I’m sure I’d seen this movie before, but the viewing that sticks out in my mind is a night back in the fall of 1988. My husband and I were dating at the time. His roommate was out of town and he invited me over so he could cook for me and watch a movie. He had a copy of “The Buddy Holly Story” that had been taped off of cable. He made me hot sausages sandwiches with a side of popcorn.
I learned a couple of things about my husband that night. He isn’t big on side dishes. He can cook really well. And he listens to music like know one else I know. I am completely and totally musically handicapped. I can’t whistle. I can’t snap my fingers. I am completely tone deaf. My husband is unbelievable. He hears music in a special way, the tone, the notes and all the layers. This is how I imagine Buddy Holly listened to music.
This movie takes me back to the night.
Gary Busey, pre-accident and pre-bat shit crazy, is brilliant. He embodies the ego and has the talent to back it up. He pursues everything in this film with a single-mindedness, be it his music or the woman he loves. It is as if he knows he can't waste any time. The movie messes a little with the true story, but overall it is a great biography.
The supporting cast is great, but the movie is all about Buddy.
My favorite scene is where Buddy goes to see Maria Elena’s aunt to ask if he can date her. He has put on a suit, slicked back his hair and is playing as respectable as he can. He is polite and courteous. He thinks he has it. Then at the elevator, the aunt blows his cover. “I loved you on American Bandstand Buddy” as the elevator closes.
I also love that this movie ends on a high note. It is the last night, he talks to his wife, his old bandmates are on their way to join him. Then as he rocks, the screen freezes and we know what happened. Only 22 years old, gone to soon.
A couple of years ago I was in Clear Lake and decided to go to the crash site. I had my mom, sister-in-law, niece and nephew with me. My nephew is a musician. We plugged in the iPod and played the four or five Buddy Holly songs and searched back roads for the site. It wasn’t easy to find. Even with GPS. It was kind of comforting that there weren’t signs and glitzy touristy things.

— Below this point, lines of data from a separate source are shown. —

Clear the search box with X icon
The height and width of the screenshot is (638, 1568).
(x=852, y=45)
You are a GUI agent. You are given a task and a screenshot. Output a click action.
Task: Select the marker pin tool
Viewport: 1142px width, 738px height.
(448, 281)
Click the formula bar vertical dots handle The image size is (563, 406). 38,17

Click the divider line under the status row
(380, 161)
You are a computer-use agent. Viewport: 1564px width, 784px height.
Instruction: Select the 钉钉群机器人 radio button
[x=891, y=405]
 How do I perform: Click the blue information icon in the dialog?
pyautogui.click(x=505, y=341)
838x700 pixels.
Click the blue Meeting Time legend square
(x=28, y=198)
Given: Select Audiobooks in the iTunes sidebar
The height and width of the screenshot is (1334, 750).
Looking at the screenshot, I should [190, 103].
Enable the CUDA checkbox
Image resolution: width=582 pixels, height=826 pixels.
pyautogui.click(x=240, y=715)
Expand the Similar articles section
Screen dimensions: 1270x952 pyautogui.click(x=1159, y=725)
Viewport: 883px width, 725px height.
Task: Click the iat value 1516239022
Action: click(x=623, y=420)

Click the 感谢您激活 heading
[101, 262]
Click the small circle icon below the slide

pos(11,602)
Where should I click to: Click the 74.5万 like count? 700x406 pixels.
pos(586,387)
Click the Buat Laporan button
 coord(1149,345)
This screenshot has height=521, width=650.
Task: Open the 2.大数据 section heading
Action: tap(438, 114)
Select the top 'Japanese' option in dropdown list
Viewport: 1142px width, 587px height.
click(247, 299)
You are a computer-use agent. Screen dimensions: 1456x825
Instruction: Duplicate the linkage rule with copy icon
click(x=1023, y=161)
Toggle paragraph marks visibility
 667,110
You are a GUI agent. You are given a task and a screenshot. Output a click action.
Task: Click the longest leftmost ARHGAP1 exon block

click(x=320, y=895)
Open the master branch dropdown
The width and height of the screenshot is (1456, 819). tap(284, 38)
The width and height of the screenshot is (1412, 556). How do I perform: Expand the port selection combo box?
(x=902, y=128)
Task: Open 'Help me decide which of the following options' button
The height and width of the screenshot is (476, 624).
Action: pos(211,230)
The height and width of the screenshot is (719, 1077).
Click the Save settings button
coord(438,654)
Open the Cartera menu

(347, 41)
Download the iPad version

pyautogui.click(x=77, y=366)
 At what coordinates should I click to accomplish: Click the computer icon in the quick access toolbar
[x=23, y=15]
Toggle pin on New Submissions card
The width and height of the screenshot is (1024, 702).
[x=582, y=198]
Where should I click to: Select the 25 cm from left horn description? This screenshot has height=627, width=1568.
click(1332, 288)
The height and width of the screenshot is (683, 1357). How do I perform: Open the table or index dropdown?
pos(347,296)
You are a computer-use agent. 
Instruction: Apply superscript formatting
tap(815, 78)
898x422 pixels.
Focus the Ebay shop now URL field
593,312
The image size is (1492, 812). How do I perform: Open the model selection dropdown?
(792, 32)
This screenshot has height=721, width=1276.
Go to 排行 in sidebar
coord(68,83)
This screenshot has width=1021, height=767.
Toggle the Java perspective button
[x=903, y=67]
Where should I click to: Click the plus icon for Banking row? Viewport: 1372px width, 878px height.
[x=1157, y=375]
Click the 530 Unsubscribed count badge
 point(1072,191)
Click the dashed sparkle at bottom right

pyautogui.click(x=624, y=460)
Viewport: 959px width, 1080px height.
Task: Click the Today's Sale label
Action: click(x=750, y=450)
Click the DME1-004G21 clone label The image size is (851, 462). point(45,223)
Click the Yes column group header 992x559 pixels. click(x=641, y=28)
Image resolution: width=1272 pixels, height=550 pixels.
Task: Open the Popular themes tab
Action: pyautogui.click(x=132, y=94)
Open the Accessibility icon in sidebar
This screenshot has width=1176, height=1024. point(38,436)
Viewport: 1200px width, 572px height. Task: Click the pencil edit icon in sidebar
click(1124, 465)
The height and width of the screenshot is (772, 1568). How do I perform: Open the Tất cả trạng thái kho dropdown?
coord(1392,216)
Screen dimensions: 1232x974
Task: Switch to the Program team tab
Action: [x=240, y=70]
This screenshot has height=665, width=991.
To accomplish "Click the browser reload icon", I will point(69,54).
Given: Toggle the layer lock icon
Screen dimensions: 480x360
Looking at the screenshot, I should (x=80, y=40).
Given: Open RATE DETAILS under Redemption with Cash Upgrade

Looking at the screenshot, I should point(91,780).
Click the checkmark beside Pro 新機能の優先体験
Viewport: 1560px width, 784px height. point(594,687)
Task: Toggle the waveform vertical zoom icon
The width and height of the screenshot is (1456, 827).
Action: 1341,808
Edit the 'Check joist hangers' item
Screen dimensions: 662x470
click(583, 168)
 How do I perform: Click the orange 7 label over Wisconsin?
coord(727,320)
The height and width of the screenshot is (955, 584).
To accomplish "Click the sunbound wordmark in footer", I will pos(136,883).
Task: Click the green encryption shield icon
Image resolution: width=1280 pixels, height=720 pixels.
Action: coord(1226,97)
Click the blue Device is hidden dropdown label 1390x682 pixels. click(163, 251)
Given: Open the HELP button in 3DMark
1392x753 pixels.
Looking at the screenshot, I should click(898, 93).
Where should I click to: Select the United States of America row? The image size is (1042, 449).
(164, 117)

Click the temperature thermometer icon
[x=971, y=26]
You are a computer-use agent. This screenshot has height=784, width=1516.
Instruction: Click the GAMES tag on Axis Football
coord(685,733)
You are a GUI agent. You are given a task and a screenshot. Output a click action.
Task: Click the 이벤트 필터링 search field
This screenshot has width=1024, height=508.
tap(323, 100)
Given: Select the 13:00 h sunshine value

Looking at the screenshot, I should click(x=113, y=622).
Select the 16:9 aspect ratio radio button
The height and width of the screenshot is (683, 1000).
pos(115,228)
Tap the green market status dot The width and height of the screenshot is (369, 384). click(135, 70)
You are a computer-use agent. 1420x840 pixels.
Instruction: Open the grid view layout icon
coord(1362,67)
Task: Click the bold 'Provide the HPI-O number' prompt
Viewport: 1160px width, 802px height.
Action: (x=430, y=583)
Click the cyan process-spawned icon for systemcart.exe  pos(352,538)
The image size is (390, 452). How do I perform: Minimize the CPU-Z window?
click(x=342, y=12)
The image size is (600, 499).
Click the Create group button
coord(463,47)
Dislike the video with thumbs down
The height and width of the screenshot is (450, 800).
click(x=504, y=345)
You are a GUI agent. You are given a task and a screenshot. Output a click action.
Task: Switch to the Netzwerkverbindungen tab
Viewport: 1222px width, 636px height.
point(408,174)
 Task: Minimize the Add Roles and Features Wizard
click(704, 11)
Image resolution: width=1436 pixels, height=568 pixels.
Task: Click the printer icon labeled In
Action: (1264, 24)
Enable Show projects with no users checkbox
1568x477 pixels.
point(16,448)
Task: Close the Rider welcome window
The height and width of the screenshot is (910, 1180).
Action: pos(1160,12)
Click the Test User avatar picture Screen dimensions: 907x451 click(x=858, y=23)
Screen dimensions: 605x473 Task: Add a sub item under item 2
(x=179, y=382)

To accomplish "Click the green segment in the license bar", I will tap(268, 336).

It was in the middle of a cornfield, a path worn from past visitors. The only sign that you were on the right track was a giant pair of horn rimmed glasses on the side of the road. We trekked the half mile or so to the memorial. A guitar shaped granite memorial marked the spot. All around it were little mementos fans had left. My mother was the only one who had even been alive when Buddy Holly died, but we all knew who he was.